**Records for this exercise**:
┌────────

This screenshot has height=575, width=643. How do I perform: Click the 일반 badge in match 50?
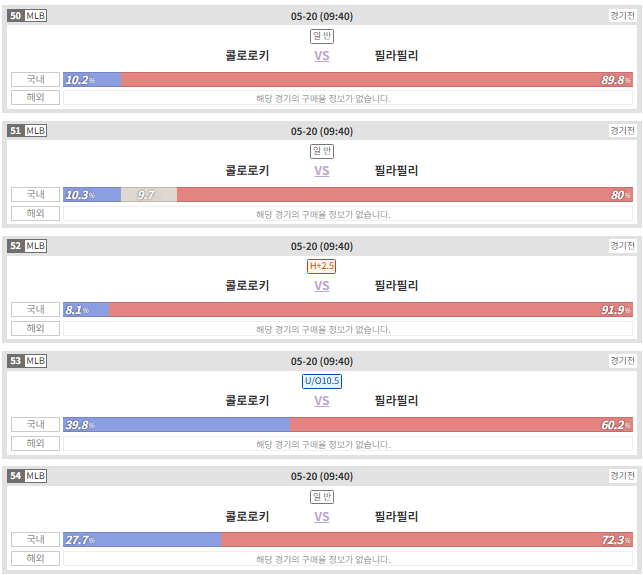click(322, 36)
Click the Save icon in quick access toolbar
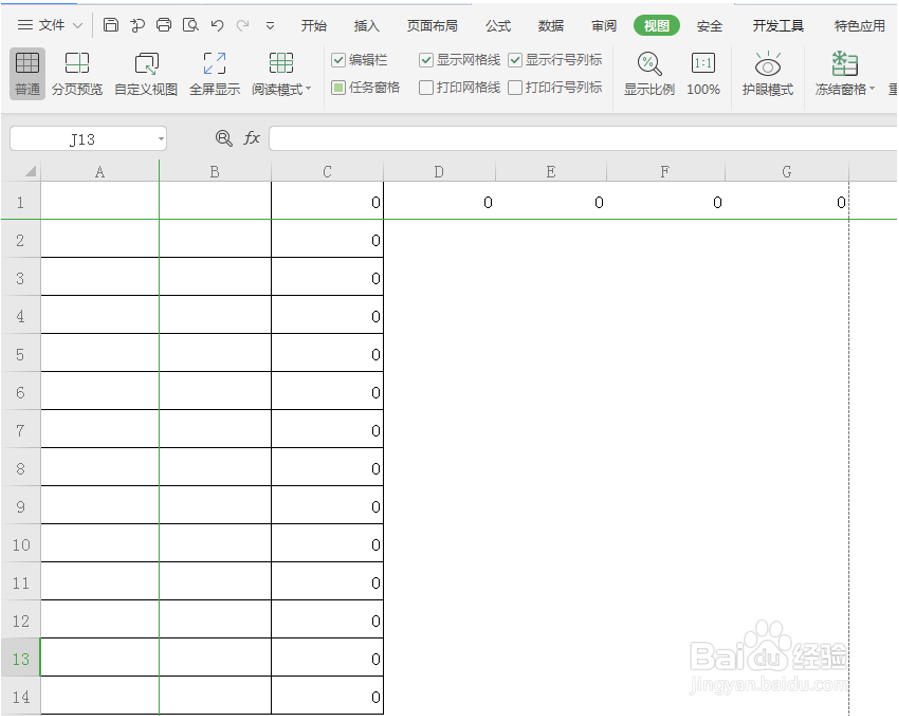The width and height of the screenshot is (899, 716). 110,24
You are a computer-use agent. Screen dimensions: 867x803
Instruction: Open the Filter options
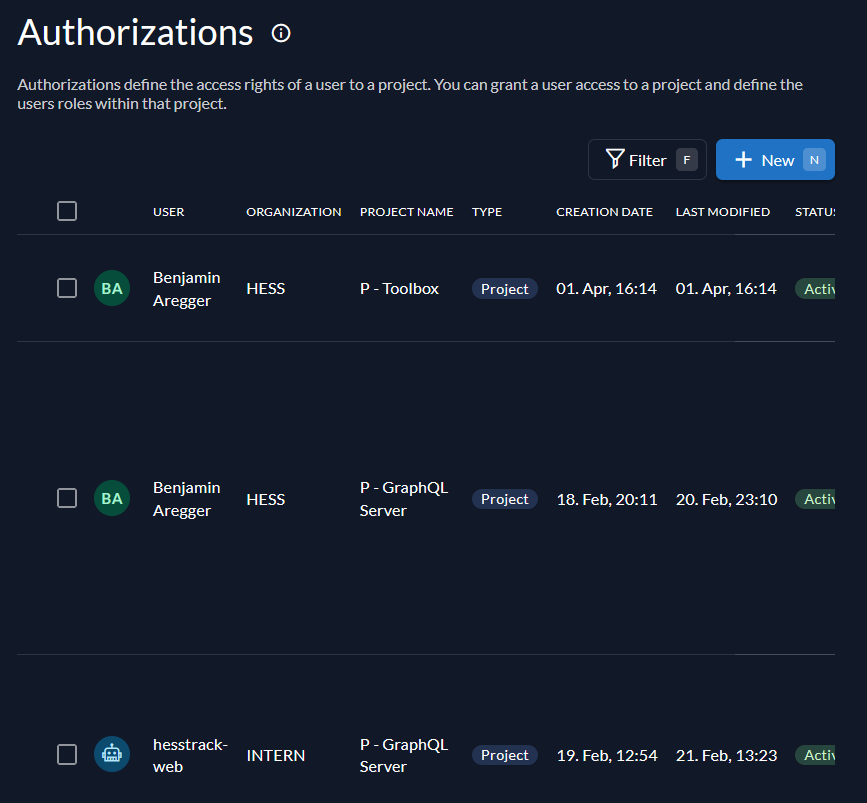(647, 160)
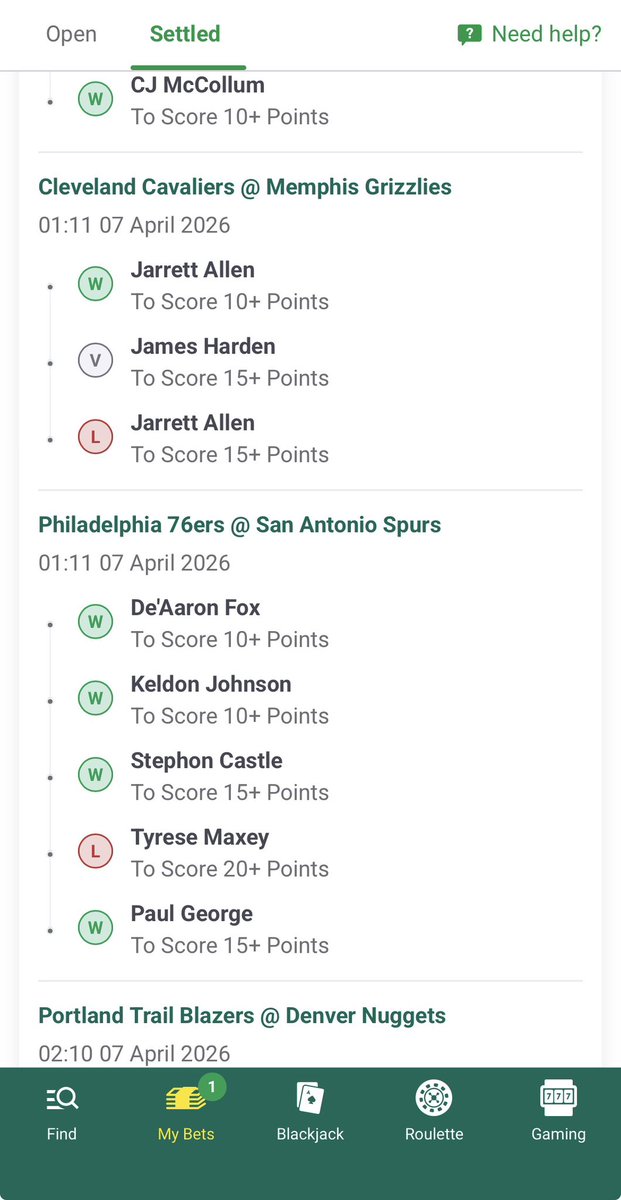Switch to the Open bets tab

pyautogui.click(x=71, y=34)

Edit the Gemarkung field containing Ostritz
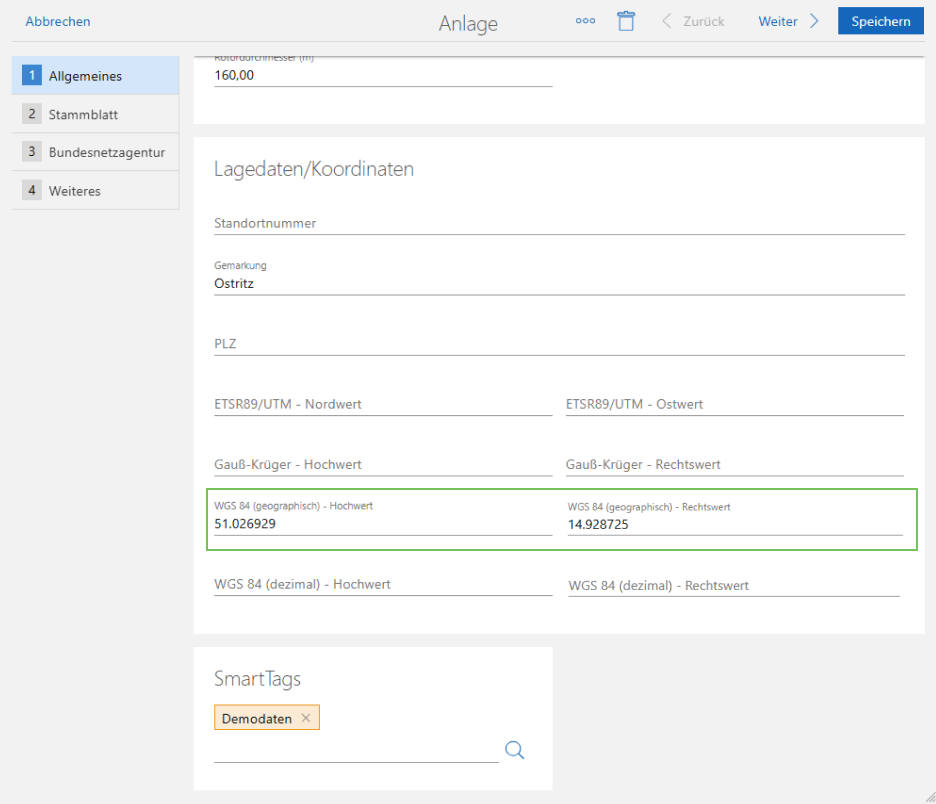click(x=558, y=283)
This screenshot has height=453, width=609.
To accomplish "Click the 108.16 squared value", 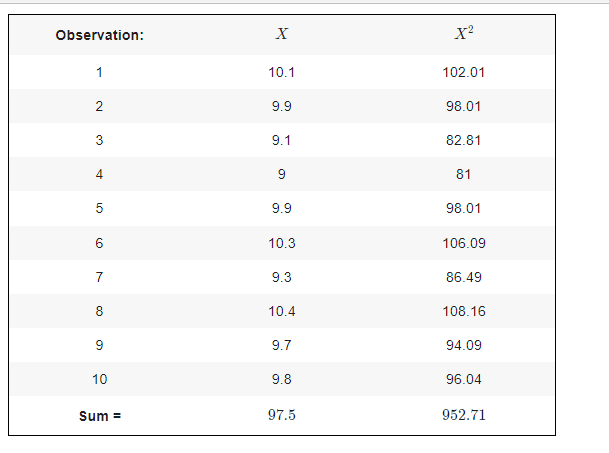I will click(463, 311).
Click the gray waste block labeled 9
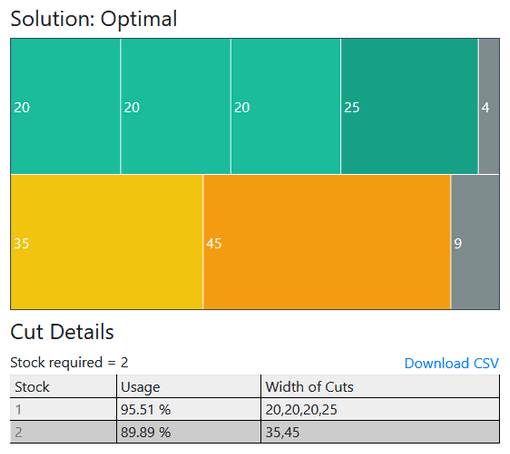This screenshot has height=454, width=510. (x=475, y=242)
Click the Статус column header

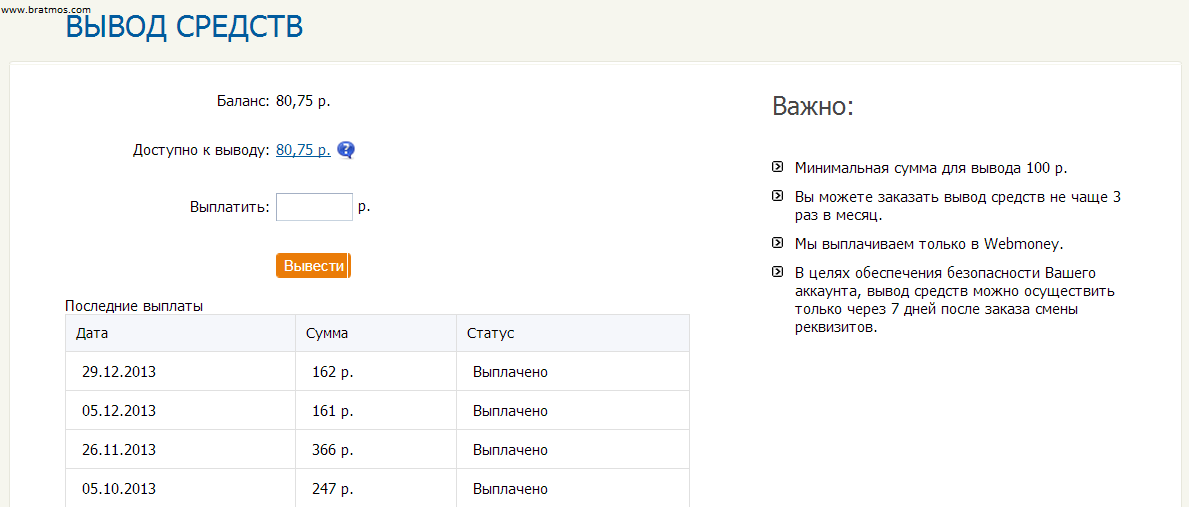pyautogui.click(x=491, y=333)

└────────

**Task brief**:
Write the lines out exactly, beginning at the line that holds "Click the gray waste block labeled 9" and stopping after the last line of the entries; include no pictures.

**Task result**:
Click the gray waste block labeled 9
This screenshot has height=454, width=510. (x=475, y=242)
Click the Статус column header

pyautogui.click(x=491, y=333)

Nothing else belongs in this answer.